──────── DATASET CONTENT

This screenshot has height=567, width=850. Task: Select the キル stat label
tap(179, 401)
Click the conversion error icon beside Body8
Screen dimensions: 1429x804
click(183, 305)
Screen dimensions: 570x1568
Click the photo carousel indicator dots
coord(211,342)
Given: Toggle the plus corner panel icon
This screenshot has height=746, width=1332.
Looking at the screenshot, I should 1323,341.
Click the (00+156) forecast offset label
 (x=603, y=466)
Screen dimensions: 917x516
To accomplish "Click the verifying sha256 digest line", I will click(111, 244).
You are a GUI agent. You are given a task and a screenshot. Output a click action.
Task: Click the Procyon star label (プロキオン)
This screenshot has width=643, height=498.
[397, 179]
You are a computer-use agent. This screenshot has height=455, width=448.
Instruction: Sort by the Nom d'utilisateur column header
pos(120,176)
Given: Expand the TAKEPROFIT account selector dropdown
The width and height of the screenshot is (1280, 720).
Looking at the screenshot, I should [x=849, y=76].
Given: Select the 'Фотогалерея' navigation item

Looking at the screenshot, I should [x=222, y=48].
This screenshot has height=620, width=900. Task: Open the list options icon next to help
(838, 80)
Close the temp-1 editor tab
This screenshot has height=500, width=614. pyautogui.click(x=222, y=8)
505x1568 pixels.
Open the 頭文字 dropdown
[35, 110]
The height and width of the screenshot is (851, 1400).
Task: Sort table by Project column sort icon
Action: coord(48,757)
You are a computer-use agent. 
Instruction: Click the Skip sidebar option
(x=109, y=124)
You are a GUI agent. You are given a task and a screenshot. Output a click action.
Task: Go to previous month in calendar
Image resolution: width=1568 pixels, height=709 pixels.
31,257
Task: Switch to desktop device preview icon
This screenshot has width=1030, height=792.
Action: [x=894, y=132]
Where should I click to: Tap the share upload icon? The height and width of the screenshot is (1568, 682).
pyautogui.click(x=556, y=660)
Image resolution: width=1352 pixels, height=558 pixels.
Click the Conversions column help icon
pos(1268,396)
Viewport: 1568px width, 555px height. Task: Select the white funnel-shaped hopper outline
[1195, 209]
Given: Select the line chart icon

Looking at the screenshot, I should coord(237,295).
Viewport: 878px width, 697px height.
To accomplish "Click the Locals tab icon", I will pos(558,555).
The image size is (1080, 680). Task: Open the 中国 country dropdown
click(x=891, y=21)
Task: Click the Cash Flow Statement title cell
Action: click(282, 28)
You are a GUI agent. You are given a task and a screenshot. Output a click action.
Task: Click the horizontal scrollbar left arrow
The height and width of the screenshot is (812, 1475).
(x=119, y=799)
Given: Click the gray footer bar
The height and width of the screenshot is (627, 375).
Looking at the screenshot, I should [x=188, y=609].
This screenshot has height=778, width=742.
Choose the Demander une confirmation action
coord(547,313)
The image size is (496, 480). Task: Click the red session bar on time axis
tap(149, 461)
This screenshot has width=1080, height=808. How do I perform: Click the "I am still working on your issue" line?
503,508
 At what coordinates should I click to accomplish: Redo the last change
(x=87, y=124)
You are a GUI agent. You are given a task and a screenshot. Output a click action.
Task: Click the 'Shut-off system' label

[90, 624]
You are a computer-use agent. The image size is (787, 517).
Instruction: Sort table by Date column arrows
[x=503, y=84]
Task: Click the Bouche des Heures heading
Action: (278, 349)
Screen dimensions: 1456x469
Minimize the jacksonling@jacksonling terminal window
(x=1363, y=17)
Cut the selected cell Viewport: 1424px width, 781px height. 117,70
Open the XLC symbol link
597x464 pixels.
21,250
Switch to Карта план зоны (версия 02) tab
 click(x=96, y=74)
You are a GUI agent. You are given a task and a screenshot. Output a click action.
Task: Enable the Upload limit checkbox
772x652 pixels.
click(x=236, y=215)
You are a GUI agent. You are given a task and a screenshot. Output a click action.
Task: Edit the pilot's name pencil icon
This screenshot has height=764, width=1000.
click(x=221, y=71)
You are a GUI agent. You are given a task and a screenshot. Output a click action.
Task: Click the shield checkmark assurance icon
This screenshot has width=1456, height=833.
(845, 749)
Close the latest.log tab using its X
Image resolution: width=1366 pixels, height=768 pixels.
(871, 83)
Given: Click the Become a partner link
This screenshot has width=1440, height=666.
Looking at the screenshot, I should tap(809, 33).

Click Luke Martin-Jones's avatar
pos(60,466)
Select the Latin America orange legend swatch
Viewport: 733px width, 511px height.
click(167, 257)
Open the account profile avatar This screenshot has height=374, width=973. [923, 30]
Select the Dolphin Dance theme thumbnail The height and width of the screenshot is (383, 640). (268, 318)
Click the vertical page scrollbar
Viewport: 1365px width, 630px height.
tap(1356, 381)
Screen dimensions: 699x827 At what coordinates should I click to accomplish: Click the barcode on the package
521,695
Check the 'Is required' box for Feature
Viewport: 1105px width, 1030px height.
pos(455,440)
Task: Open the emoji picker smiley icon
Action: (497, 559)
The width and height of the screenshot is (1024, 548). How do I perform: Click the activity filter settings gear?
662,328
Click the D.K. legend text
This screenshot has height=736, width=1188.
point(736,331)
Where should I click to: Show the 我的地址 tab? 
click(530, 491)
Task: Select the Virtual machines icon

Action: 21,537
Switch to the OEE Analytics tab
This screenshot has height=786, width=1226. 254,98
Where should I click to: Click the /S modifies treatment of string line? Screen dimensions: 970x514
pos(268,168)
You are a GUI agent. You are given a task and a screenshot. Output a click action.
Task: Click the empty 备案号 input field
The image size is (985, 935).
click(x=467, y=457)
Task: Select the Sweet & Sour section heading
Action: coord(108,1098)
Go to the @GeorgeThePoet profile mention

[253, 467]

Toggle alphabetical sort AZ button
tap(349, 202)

────────────────

| REQUIRED WORK |
Down to the last line, return the data above exactly.

| RESULT |
This screenshot has height=567, width=850. Task: Select the キル stat label
tap(179, 401)
Click the conversion error icon beside Body8
Screen dimensions: 1429x804
click(183, 305)
Screen dimensions: 570x1568
Click the photo carousel indicator dots
coord(211,342)
Given: Toggle the plus corner panel icon
This screenshot has height=746, width=1332.
Looking at the screenshot, I should 1323,341.
Click the (00+156) forecast offset label
 (x=603, y=466)
Screen dimensions: 917x516
To accomplish "Click the verifying sha256 digest line", I will click(111, 244).
You are a GUI agent. You are given a task and a screenshot. Output a click action.
Task: Click the Procyon star label (プロキオン)
This screenshot has width=643, height=498.
[397, 179]
You are a computer-use agent. This screenshot has height=455, width=448.
Instruction: Sort by the Nom d'utilisateur column header
pos(120,176)
Given: Expand the TAKEPROFIT account selector dropdown
The width and height of the screenshot is (1280, 720).
Looking at the screenshot, I should [x=849, y=76].
Given: Select the 'Фотогалерея' navigation item

Looking at the screenshot, I should [x=222, y=48].
This screenshot has height=620, width=900. Task: Open the list options icon next to help
(838, 80)
Close the temp-1 editor tab
This screenshot has height=500, width=614. pyautogui.click(x=222, y=8)
505x1568 pixels.
Open the 頭文字 dropdown
[35, 110]
The height and width of the screenshot is (851, 1400).
Task: Sort table by Project column sort icon
Action: coord(48,757)
You are a computer-use agent. 
Instruction: Click the Skip sidebar option
(x=109, y=124)
You are a GUI agent. You are given a task and a screenshot. Output a click action.
Task: Go to previous month in calendar
Image resolution: width=1568 pixels, height=709 pixels.
31,257
Task: Switch to desktop device preview icon
This screenshot has width=1030, height=792.
Action: [x=894, y=132]
Where should I click to: Tap the share upload icon? The height and width of the screenshot is (1568, 682).
pyautogui.click(x=556, y=660)
Image resolution: width=1352 pixels, height=558 pixels.
Click the Conversions column help icon
pos(1268,396)
Viewport: 1568px width, 555px height. Task: Select the white funnel-shaped hopper outline
[1195, 209]
Given: Select the line chart icon

Looking at the screenshot, I should coord(237,295).
Viewport: 878px width, 697px height.
To accomplish "Click the Locals tab icon", I will pos(558,555).
The image size is (1080, 680). Task: Open the 中国 country dropdown
click(x=891, y=21)
Task: Click the Cash Flow Statement title cell
Action: click(282, 28)
You are a GUI agent. You are given a task and a screenshot. Output a click action.
Task: Click the horizontal scrollbar left arrow
The height and width of the screenshot is (812, 1475).
(x=119, y=799)
Given: Click the gray footer bar
The height and width of the screenshot is (627, 375).
Looking at the screenshot, I should [x=188, y=609].
This screenshot has height=778, width=742.
Choose the Demander une confirmation action
coord(547,313)
The image size is (496, 480). Task: Click the red session bar on time axis
tap(149, 461)
This screenshot has width=1080, height=808. How do I perform: Click the "I am still working on your issue" line?
503,508
 At what coordinates should I click to accomplish: Redo the last change
(x=87, y=124)
You are a GUI agent. You are given a task and a screenshot. Output a click action.
Task: Click the 'Shut-off system' label

[90, 624]
You are a computer-use agent. The image size is (787, 517).
Instruction: Sort table by Date column arrows
[x=503, y=84]
Task: Click the Bouche des Heures heading
Action: (278, 349)
Screen dimensions: 1456x469
Minimize the jacksonling@jacksonling terminal window
(x=1363, y=17)
Cut the selected cell Viewport: 1424px width, 781px height. 117,70
Open the XLC symbol link
597x464 pixels.
21,250
Switch to Карта план зоны (версия 02) tab
 click(x=96, y=74)
You are a GUI agent. You are given a task and a screenshot. Output a click action.
Task: Enable the Upload limit checkbox
772x652 pixels.
click(x=236, y=215)
You are a GUI agent. You are given a task and a screenshot. Output a click action.
Task: Edit the pilot's name pencil icon
This screenshot has height=764, width=1000.
click(x=221, y=71)
You are a GUI agent. You are given a task and a screenshot. Output a click action.
Task: Click the shield checkmark assurance icon
This screenshot has width=1456, height=833.
(845, 749)
Close the latest.log tab using its X
Image resolution: width=1366 pixels, height=768 pixels.
(871, 83)
Given: Click the Become a partner link
This screenshot has width=1440, height=666.
Looking at the screenshot, I should tap(809, 33).

Click Luke Martin-Jones's avatar
pos(60,466)
Select the Latin America orange legend swatch
Viewport: 733px width, 511px height.
click(167, 257)
Open the account profile avatar This screenshot has height=374, width=973. [923, 30]
Select the Dolphin Dance theme thumbnail The height and width of the screenshot is (383, 640). (268, 318)
Click the vertical page scrollbar
Viewport: 1365px width, 630px height.
tap(1356, 381)
Screen dimensions: 699x827 At what coordinates should I click to accomplish: Click the barcode on the package
521,695
Check the 'Is required' box for Feature
Viewport: 1105px width, 1030px height.
pos(455,440)
Task: Open the emoji picker smiley icon
Action: (497, 559)
The width and height of the screenshot is (1024, 548). How do I perform: Click the activity filter settings gear?
662,328
Click the D.K. legend text
This screenshot has height=736, width=1188.
point(736,331)
Where should I click to: Show the 我的地址 tab? 
click(530, 491)
Task: Select the Virtual machines icon

Action: 21,537
Switch to the OEE Analytics tab
This screenshot has height=786, width=1226. 254,98
Where should I click to: Click the /S modifies treatment of string line? Screen dimensions: 970x514
pos(268,168)
You are a GUI agent. You are given a task and a screenshot. Output a click action.
Task: Click the empty 备案号 input field
The image size is (985, 935).
click(x=467, y=457)
Task: Select the Sweet & Sour section heading
Action: coord(108,1098)
Go to the @GeorgeThePoet profile mention

[253, 467]

Toggle alphabetical sort AZ button
tap(349, 202)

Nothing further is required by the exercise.